Surrey Mayor Dianne Watts says her city will be "relentless" in letting criminals know they're not welcome, in line with a report into the crackdown on the city's high murder rate.
Watts made the comments Friday as she unveiled the recommendations made by her Task Force on Crime, which was created in November to look for solutions, amid public outrage over the high crime rate.
She said new initiatives will include adding 24 police officers over the next two years and a permanent six-member bike squad, which will start training Monday.
The extra officers are expected to cost the city $300,000 in 2014 and $600,000 in 2015. The city will also expand its CCTV program and use licence plate readers to identify stolen vehicles.
RCMP Supt. Bill Fordy said more than 140 arrests have been made since the police started a crackdown on nuisance properties, resulting in dozens of charges, and there are no immediate plans to cut back on increased patrols in the Newton area.
NDP says more resources needed
However, NDP Surrey MLA Harry Bains says it's not enough.
We need to have a real emphasis put on hiring more police officers than what's being announced," he said. We still need to deal with recovery homes that are still going on unregulated.
"We still don't have anything concrete about the community court. We have nothing to address mental health issues."
Bains says he applauds the effort, but Surrey is going to be the largest Lower Mainland city in just a few years and more needs to be done.
The task force, which included the mayor, police, school board officials, a criminologist and other experts, was formed just before the death of Julie Paskall, a hockey mom who was savagely beaten outside the Newton Arena in late December as she waited to pick up her son from hockey practice.

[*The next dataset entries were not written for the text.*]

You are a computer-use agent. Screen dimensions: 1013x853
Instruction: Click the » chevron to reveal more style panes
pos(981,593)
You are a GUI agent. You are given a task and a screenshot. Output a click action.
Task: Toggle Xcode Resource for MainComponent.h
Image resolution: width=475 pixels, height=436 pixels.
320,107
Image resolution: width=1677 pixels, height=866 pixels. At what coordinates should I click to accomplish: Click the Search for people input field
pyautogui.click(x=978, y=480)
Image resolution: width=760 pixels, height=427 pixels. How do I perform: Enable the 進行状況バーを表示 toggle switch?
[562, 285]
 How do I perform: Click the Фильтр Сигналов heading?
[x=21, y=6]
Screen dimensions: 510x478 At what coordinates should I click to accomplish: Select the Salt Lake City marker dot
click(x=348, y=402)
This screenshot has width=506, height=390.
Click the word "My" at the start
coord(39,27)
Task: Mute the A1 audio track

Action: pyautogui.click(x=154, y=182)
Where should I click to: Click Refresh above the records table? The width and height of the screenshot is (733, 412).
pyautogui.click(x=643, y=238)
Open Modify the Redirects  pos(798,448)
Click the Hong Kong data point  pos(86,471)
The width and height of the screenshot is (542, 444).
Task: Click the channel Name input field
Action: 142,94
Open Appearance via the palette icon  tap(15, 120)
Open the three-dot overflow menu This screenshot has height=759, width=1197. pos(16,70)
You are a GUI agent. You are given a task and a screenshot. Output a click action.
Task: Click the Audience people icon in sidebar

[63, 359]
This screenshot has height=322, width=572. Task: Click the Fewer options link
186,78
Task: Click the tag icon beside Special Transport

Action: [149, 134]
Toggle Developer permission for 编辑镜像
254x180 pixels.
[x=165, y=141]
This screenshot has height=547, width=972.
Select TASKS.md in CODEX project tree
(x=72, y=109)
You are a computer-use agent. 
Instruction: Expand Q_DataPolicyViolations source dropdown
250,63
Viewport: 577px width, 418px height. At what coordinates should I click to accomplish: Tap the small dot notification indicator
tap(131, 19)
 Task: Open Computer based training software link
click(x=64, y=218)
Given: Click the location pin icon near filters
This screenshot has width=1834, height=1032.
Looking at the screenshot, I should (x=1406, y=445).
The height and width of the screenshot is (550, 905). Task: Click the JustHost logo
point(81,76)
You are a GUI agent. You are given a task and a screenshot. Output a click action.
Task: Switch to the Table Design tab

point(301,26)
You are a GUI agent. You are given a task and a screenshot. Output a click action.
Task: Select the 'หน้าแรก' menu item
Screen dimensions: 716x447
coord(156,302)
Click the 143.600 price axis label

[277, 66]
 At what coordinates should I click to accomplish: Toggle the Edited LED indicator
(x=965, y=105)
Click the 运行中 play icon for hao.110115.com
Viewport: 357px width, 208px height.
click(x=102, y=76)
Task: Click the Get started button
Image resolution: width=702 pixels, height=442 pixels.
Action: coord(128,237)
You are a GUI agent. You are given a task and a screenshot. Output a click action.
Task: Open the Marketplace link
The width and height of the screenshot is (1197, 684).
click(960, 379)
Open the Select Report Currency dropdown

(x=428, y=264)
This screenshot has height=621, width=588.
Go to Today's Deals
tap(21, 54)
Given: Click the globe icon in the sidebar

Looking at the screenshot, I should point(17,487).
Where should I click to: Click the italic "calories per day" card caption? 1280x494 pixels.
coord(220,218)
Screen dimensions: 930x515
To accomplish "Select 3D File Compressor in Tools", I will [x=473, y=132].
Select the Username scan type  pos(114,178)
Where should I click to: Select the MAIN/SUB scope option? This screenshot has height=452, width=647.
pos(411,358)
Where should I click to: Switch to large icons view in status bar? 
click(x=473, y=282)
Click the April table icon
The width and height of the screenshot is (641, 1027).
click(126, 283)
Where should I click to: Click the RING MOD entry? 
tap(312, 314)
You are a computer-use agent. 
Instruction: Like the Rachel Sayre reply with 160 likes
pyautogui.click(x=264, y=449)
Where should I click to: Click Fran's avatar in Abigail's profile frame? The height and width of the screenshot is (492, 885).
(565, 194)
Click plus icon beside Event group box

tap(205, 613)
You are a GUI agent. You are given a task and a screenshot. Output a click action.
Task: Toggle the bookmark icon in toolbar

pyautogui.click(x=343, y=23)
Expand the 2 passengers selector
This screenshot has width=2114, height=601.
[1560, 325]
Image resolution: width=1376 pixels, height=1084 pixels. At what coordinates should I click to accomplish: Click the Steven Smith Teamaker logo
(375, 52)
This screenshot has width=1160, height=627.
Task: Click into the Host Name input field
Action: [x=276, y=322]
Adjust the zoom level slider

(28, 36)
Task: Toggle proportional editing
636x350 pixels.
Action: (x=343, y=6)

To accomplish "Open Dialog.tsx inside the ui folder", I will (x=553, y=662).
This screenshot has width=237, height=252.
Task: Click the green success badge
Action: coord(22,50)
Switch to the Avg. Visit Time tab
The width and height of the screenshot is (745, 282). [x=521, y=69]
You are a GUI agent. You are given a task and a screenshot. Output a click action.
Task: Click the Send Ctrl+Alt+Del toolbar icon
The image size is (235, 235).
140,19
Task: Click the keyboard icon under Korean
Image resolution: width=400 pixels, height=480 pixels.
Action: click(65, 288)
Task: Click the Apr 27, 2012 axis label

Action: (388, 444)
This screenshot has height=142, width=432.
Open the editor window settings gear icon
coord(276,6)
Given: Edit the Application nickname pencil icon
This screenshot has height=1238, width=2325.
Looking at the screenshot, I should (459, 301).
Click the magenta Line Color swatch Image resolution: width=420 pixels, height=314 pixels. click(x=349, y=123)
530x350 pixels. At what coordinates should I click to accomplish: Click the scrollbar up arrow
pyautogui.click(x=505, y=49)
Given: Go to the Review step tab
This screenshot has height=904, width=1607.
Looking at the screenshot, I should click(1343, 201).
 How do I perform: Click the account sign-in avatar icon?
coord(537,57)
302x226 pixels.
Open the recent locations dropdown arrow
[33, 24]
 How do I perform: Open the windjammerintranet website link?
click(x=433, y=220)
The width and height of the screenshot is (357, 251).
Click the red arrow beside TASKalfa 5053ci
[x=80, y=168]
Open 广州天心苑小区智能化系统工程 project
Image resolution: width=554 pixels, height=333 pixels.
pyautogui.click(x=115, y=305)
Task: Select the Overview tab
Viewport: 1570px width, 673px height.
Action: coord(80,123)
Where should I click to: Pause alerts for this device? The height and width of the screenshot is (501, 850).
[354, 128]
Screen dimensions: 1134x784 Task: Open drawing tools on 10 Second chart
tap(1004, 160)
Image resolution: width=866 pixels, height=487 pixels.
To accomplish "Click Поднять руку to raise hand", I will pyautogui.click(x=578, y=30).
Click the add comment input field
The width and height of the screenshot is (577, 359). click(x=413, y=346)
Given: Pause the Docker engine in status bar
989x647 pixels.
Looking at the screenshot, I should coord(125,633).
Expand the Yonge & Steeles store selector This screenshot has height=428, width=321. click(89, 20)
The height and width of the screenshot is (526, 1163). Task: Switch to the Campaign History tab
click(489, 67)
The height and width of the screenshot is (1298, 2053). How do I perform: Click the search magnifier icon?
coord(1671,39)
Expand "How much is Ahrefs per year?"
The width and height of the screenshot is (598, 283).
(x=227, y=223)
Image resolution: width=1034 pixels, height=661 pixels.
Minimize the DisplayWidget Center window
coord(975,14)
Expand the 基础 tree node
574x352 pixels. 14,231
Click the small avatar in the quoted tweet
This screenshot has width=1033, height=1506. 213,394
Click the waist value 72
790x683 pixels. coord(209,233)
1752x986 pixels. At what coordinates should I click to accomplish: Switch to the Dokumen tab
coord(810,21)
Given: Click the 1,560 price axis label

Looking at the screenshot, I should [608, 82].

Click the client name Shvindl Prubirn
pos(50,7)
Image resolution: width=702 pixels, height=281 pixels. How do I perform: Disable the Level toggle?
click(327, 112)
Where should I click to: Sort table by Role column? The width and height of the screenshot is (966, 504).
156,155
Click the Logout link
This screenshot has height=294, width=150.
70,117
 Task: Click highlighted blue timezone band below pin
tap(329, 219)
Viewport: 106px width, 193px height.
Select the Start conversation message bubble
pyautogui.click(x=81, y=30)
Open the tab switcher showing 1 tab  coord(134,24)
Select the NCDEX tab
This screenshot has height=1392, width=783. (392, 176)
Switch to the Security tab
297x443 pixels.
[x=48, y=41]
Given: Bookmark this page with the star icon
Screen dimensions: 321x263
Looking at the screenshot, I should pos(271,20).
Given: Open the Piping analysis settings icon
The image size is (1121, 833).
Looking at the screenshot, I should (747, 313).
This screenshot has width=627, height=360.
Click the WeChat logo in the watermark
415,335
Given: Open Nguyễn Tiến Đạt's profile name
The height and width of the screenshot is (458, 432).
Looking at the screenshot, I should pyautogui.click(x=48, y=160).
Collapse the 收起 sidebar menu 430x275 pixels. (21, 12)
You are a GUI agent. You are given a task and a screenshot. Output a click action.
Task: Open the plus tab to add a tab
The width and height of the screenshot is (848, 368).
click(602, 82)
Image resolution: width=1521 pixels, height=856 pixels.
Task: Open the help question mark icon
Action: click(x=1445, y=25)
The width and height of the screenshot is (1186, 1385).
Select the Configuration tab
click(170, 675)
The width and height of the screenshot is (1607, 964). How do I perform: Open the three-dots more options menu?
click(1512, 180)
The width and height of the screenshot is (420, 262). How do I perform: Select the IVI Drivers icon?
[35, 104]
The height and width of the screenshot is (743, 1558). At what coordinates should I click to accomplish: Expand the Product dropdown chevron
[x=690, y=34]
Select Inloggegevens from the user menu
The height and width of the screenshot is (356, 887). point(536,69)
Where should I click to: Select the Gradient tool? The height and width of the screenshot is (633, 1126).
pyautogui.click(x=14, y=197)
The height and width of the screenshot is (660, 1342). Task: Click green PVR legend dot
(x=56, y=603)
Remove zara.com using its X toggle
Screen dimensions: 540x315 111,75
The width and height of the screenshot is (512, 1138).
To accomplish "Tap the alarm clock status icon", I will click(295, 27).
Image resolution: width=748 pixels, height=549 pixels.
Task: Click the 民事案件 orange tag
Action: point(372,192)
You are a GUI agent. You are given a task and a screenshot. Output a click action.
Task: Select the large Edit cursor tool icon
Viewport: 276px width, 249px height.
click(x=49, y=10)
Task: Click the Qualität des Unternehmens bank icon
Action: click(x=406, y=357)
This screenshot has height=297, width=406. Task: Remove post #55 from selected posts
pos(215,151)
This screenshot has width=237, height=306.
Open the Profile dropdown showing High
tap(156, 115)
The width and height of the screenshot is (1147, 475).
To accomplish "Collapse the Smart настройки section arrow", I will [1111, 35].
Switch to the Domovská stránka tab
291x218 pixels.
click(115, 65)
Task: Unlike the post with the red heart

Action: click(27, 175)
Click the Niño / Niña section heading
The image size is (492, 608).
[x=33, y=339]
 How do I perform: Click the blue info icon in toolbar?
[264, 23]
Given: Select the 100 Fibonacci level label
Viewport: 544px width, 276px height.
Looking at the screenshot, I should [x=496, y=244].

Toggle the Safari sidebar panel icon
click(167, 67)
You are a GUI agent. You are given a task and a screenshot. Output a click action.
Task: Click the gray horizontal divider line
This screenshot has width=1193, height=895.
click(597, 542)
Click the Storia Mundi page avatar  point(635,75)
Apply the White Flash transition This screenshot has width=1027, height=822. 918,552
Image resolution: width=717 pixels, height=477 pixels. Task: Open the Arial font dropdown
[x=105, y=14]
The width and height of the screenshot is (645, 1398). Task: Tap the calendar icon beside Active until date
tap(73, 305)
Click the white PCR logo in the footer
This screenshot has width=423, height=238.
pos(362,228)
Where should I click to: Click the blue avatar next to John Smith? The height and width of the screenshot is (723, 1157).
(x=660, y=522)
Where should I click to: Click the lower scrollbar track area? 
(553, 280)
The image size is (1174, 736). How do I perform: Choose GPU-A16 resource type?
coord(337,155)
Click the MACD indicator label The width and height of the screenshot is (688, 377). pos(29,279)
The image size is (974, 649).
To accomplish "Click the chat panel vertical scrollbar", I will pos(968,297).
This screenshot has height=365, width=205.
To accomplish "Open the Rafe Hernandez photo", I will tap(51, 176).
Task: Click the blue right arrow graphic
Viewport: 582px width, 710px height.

Following Paskall's murder, Central Surrey residents came forward with a litany of safety complaints including inadequate lighting and the location of a bus loop they say is notorious for shady activity.
A total of 25 people were murdered in Surrey in 2013, and community outrage over Paskall's death put even more pressure on the city to deal with violent crime.
In the wake of her killing, nearly 50 police officers were deployed to Newton and Whalley and security was increased around the Newton Town Centre.